Yo respeto y soy defensor de las agremiaciones que han tenido mucha razón durante un tiempo. Pero ya no.

Carlos Silva reconoce que hay colegios en el país que demandan atención en  infraestructura y otros problemas urgentes, pero considera que la postura de Fecode puede ser perjudicial. 

“Yo respeto y soy defensor de las agremiaciones que han tenido mucha razón durante un tiempo. Pero ya no. Por lo que he hablado con conocidos en el sector oficial me he dado cuenta de que esto se ha convertido en una excusa. Estamos saliendo, yendo a los centro comerciales con los niños y niñas, ¿pero a la escuela no? Es cierto que hay necesidades que atender, pero esa no puede ser la excusa para que los maestros estemos vulnerando el derecho a la educación de nuestros niños.

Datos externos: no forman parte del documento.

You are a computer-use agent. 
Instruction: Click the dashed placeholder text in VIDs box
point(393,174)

La educación en Colombia, en la infancia, tiene que ser presencial”, dice.

En el Indoamericano la riqueza de la presencialidad se hace evidente casi en todo momento: en Ana*, de 8 años, que pide escuchar una canción de Selena mientras siguen con la evaluación y en Juliana* que le explica al profe que a Ana le encanta Selena. En Andrés*, de 9 años, que tiene un déficit de atención e hiperactividad y tuvo muchos problemas para asistir a las clases virtuales por la pésima conexión a internet que tenía en la casa, pero ahora dibuja un ejercicio de clase con un sinfín de detalles. También se nota en la clase de danza del profe Michael: es la evaluación del paso de cumbia, y los niños en el patio se ríen y copian los movimientos mientras el profesor gira con una chaqueta atada a la cintura que hace las veces de falda. Los niños en la pantalla, mientras tanto, bailan solos ante una pared, a veces acercando su cara a la pantalla para ver lo que su profesor y sus otros compañeros están haciendo.

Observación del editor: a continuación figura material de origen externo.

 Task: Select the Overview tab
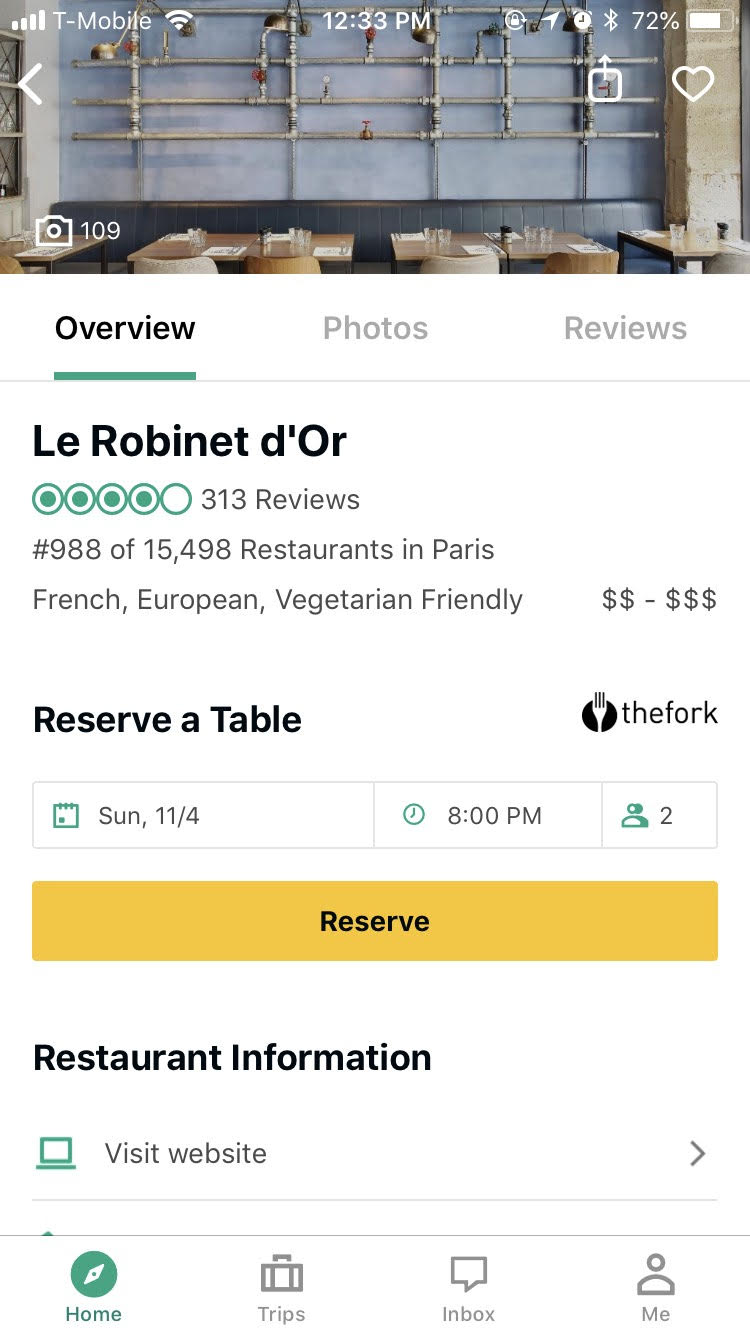click(x=125, y=329)
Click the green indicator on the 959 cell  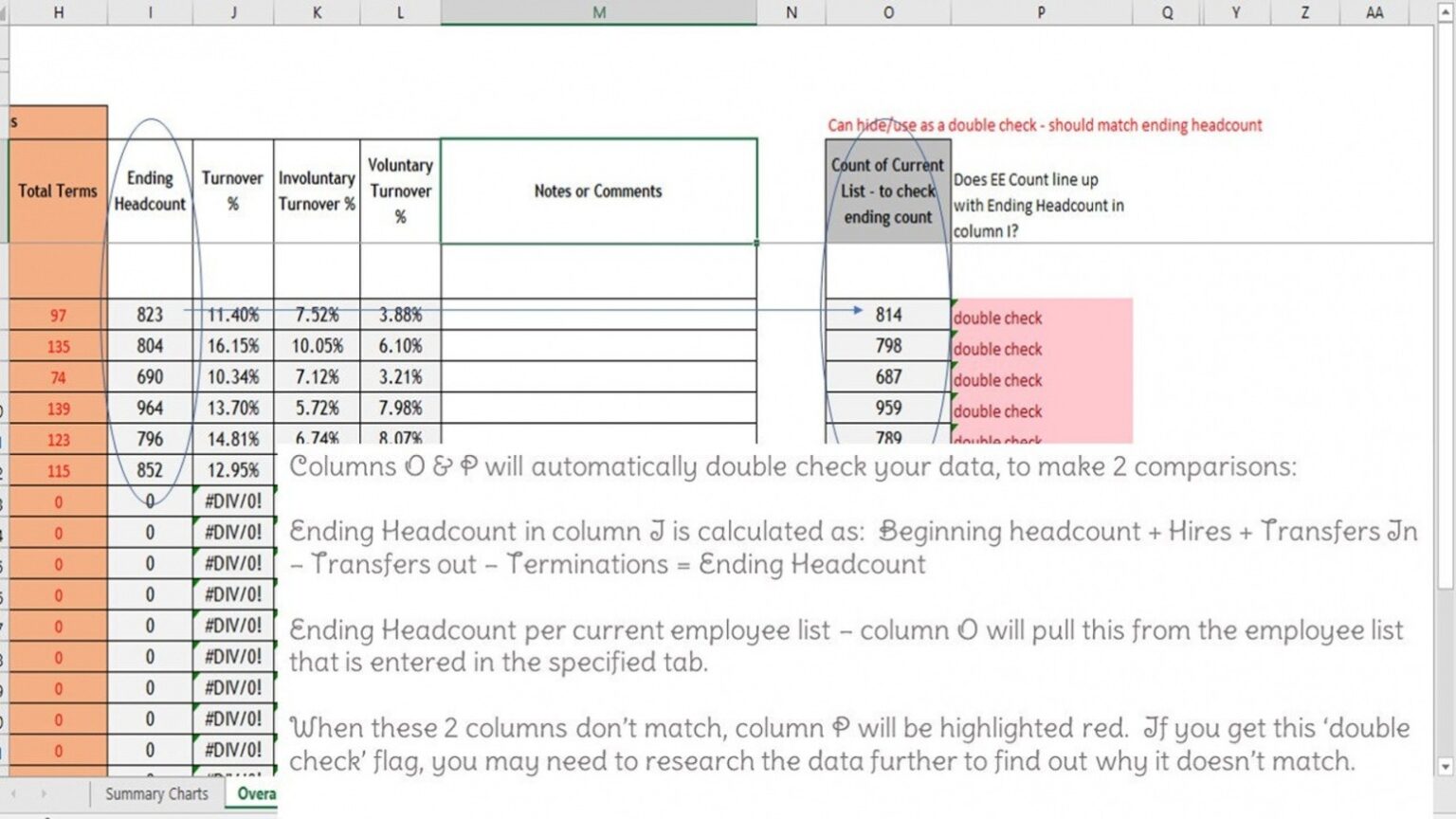coord(953,396)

Y hay distanciamiento y están las caras tapadas y está prohibido el contacto y a veces incluso compartir. Pero debajo del tapabocas siguen siendo niños: se ríen, gritan, cantan, cuentan historias sin importar las nuevas barreras ni la distancia que los rodea.

Cuando Carlos habla de lo que vio cuando los niños estuvieron ausentes y de lo que ve ahora que vuelven, se le quiebra la voz. Se disculpa y dice que a las personas que aman este proceso sensible del arte y la pedagogía infantil les queda muy difícil controlar la sensibilidad. “Al regresar vimos niños liberados, vimos niños en estado natural otra vez. Son como cachorros de león que estaban enjaulados y que en la escuela vuelven a ser lo que son, vuelven a ser niños con mucha sed de vivir”, dice.

En el colegio, niños y profesores se sienten naturales: se hacen chistes, se cuentan historias, se siente una cercanía que los dos metros de distancia no pueden impedir. En el colegio se escuchan y se ven sin problemas de conexión, también sin adultos que aunque intentan ayudar a veces vigilan y cohiben. Que lo peor de todo este tiempo ha sido el “Coronavirus 19”, en palabras de los niños, y que, aunque es un riesgo y no están todas las condiciones, nada reemplaza por ahora lo que se gana volviendo al colegio.